— Instructions for the task —
When you copy the entries, omit the images and keep every word as it is.

_ _ _ _ _

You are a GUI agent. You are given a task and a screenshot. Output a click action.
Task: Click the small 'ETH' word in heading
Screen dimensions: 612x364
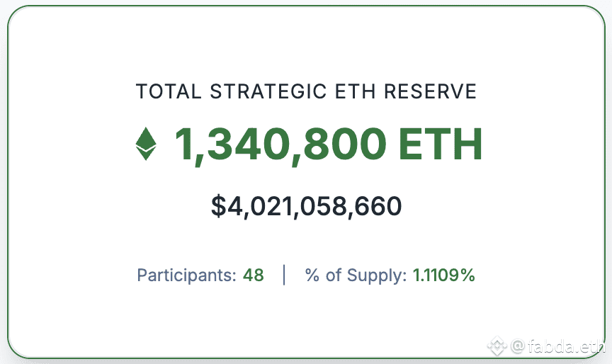(355, 91)
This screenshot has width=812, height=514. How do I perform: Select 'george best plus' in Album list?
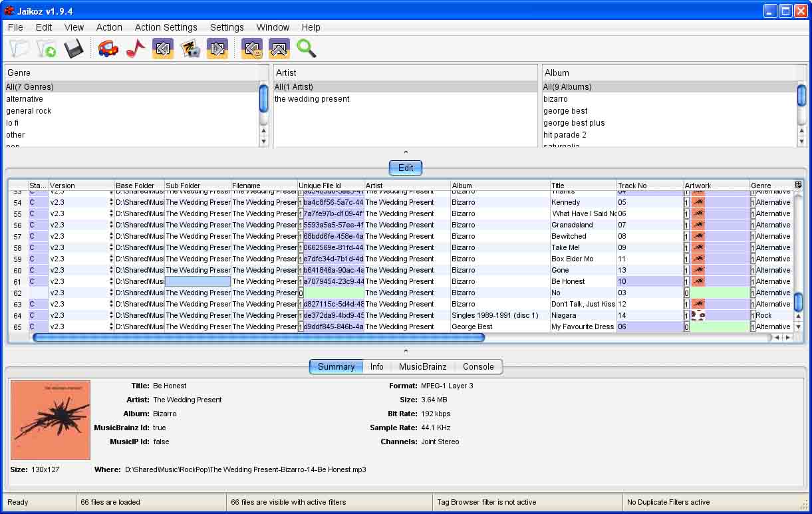(574, 123)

_ _ _ _ _

— Response for this exercise —
You are a GUI agent. You are given a task and a screenshot. Output a click action.
Task: Click the small 'ETH' word in heading
Screen dimensions: 612x364
(355, 91)
This screenshot has width=812, height=514. How do I perform: Select 'george best plus' in Album list?
(574, 123)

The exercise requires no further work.